▶ Data:

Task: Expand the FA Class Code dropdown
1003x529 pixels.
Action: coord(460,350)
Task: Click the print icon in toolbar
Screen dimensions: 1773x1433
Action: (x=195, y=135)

▶ Directions: Take the line with "1003x529 pixels." and all lines after it through the end of the records, and write them out exactly; include nothing else.

▶ Answer space:
1003x529 pixels.
Action: coord(460,350)
Task: Click the print icon in toolbar
Screen dimensions: 1773x1433
Action: (x=195, y=135)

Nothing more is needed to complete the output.